Julie Stubbs, the New Forest Land Advice Service Manager, said: ‘When Leon approached us for advice about managing the land we knew it would be a great project to get involved in and could really make a difference.
‘This area now has a real wealth of habitats. We have worked closely with Leon who has been keen to help enhance an area close to the coast and the Lymington-Keyhaven Nature Reserve.
‘We developed a special seed mix to create wild flower meadows to help regenerate the land with species such as knapweed, wild carrot, oxeye daisy and field scabious. We have also restored the hedgerows through coppicing and replanting.
Hampshire County Council's Countryside Service Sites Manager for the Lymington-Keyhaven Nature Reserve, Pete Durnell said: ‘This area of land is protected by a national designation and is home to a large and important population of Brent Geese over the winter months.
‘We also know that a range of other overwintering waders and wildfowl such as curlew, lapwing, oystercatchers and redshank visit Keyhaven Nature Reserve close by. Transforming this land will give these birds a much larger area.’

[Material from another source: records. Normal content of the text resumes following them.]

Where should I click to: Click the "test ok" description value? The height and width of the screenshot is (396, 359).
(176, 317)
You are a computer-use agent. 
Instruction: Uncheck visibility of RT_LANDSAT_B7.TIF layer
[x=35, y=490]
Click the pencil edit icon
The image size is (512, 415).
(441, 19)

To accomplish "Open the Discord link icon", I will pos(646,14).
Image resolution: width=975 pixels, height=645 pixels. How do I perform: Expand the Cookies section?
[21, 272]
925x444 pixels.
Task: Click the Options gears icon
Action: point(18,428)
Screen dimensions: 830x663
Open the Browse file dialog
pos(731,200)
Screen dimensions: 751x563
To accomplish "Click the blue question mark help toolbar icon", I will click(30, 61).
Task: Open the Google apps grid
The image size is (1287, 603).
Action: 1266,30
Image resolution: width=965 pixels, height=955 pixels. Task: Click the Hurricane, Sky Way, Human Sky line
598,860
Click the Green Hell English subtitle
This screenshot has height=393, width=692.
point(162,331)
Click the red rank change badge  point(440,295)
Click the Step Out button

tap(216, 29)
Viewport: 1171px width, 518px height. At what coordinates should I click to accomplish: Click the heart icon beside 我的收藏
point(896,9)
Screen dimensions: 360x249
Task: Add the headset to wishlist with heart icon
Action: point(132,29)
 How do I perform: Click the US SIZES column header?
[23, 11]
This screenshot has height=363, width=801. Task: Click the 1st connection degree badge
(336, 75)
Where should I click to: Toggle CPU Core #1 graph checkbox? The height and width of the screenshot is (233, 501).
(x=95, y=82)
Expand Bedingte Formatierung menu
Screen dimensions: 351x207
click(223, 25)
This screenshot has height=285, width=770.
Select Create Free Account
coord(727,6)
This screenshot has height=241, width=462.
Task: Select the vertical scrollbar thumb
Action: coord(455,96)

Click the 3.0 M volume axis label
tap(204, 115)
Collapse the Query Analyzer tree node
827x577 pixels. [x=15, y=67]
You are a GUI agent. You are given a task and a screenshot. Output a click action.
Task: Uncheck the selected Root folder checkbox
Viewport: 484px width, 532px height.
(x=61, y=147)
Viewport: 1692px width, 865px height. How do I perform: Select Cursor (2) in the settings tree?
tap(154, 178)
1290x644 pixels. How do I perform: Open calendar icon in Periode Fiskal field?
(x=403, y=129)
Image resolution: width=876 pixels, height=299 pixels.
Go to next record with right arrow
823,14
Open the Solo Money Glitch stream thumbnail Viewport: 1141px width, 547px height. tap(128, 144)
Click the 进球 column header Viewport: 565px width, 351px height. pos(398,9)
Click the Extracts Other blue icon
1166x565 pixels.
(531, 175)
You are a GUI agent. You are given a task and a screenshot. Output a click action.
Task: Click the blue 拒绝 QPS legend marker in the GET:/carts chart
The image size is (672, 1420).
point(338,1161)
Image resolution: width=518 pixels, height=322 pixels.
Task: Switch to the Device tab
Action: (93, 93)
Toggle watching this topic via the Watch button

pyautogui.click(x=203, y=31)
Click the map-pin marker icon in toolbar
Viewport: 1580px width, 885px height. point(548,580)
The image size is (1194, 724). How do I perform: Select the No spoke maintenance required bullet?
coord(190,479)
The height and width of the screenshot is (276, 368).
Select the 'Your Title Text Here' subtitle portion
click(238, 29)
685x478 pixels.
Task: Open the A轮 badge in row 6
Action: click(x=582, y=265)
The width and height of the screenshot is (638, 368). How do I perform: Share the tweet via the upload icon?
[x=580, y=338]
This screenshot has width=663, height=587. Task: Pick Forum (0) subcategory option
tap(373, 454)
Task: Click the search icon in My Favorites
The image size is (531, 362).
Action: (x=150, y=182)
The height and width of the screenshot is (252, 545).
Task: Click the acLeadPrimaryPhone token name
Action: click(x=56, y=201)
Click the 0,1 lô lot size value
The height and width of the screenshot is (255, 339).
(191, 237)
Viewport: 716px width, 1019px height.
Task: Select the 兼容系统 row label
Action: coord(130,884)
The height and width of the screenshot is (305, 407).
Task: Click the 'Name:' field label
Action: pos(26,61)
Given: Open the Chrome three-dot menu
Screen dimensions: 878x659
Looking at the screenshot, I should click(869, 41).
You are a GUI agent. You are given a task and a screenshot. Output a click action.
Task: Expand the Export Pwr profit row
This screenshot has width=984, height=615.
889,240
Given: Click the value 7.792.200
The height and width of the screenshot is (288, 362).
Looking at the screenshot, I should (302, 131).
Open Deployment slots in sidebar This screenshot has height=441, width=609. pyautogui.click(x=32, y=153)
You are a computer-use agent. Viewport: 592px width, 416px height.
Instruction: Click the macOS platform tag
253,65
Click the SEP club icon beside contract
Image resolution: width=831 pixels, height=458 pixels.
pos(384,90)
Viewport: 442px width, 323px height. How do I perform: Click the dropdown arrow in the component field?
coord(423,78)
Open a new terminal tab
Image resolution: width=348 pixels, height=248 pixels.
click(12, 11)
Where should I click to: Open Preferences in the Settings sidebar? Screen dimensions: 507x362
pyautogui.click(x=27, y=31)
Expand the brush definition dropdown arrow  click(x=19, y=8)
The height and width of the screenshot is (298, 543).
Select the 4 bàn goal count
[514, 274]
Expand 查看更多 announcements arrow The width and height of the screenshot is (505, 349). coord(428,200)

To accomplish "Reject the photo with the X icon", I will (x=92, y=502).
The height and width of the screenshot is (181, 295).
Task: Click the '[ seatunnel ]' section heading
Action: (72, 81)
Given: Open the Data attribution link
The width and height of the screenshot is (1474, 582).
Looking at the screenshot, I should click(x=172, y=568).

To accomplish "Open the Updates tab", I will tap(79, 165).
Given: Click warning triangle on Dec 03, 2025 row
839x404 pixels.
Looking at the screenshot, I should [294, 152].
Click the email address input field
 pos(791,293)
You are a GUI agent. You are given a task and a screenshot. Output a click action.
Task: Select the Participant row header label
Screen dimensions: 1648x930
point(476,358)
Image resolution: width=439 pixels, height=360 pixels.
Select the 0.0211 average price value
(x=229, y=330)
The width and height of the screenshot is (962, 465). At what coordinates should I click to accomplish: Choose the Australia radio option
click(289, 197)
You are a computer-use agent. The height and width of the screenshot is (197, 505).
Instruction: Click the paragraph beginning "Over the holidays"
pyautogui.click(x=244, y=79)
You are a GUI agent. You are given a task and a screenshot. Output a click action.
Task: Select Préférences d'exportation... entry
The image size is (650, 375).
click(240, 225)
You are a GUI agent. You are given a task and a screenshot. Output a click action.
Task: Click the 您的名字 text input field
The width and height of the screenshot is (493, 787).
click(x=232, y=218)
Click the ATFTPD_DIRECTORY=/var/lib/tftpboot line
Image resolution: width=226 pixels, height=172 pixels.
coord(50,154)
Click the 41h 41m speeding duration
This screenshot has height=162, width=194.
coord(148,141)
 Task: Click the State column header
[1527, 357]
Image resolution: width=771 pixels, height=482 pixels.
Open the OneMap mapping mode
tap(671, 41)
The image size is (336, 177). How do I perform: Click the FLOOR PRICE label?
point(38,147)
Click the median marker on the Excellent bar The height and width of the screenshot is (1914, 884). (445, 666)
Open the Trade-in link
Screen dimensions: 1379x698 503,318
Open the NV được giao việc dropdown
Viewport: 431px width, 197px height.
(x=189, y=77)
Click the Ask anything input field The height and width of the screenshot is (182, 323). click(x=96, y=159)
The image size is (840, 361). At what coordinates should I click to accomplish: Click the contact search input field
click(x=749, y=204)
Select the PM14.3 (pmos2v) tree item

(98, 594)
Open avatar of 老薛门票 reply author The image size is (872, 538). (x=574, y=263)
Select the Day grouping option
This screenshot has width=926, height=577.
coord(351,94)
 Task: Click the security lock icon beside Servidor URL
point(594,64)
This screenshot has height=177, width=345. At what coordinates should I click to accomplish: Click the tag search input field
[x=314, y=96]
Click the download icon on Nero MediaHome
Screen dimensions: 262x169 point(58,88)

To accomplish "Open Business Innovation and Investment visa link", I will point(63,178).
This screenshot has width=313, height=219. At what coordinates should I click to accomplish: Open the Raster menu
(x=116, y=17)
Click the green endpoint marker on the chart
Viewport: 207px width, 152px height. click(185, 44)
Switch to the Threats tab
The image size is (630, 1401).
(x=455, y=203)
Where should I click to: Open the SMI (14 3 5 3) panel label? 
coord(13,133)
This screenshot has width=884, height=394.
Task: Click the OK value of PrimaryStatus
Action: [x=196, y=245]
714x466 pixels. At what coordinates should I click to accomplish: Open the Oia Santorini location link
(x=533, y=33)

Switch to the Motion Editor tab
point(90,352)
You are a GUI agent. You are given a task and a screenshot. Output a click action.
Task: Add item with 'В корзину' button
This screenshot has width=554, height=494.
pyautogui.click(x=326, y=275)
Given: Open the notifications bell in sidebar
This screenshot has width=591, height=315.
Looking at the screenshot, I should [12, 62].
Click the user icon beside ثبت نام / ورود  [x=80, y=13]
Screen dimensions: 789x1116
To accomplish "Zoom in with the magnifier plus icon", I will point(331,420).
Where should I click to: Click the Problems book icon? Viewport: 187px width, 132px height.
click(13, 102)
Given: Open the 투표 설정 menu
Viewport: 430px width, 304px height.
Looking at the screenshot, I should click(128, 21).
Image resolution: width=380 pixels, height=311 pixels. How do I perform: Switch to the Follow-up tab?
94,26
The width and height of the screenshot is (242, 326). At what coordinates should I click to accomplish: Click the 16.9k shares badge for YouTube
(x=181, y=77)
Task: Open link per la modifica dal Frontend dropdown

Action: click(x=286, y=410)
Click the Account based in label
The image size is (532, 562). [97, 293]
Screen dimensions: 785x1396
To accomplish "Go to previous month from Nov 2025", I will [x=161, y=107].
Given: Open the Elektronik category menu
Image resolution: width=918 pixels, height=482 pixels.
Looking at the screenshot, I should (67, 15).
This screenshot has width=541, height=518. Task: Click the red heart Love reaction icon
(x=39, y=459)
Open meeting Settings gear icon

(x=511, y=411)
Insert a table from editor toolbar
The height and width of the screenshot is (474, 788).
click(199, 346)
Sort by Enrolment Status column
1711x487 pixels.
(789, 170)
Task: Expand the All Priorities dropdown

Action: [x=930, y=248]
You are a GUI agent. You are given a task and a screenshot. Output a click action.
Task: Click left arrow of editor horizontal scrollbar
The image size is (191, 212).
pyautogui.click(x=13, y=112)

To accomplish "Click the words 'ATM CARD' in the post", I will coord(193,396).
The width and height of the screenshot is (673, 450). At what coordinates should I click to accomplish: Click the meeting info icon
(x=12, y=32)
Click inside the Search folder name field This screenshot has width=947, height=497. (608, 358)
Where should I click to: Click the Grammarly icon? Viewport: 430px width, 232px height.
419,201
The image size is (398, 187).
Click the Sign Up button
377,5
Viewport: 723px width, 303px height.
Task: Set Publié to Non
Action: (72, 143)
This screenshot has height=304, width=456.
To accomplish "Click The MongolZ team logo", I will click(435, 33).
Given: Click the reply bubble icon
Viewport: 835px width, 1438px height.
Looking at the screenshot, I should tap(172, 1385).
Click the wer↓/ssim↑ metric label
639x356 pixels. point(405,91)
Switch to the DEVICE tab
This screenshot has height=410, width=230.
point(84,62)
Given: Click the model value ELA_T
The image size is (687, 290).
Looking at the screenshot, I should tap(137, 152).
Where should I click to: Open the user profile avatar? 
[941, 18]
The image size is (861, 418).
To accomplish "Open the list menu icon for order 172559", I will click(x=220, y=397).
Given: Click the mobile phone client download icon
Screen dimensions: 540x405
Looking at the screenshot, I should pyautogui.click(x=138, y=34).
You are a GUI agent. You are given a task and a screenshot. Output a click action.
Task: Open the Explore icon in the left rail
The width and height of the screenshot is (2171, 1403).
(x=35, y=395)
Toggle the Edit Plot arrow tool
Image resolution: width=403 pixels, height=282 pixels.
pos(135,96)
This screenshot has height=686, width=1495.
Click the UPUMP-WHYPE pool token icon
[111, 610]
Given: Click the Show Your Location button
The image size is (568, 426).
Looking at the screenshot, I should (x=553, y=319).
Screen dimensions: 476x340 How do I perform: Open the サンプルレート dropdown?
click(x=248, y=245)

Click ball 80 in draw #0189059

Landowner Leon Crouch said: ‘I have received a great amount of support and advice from the Land Advice Service and Hampshire County Council.
‘It is good to know that these free services are out there. When I purchased this land it was in very bad condition and needed a lot of work. With the Land Advice Service’s help I have been able to achieve a lot in a short space of time. I have had direct access to experts who have been able to guide me through the whole process.
‘The Land Advice Service also put me in touch with Peter Niccolls, a young commoner who will put his Dexter cattle on the site at certain times of the year as part of the wildlife management of the meadows. I’m looking forward to building a relationship with him. Commoning is of vital importance to the New Forest and I’m pleased to be able to help support the next generation coming through.’
Peter Niccolls said: ‘It’s great that Leon is supporting me to continue the tradition of commoning. Having this land to use for grazing will make such a difference.
‘My meat is part of the New Forest Marque which means that it’s from the New Forest. By having access to Leon’s land I am still able to be part of this scheme which promotes local smallholders and is a symbol of the high standards of local produce.’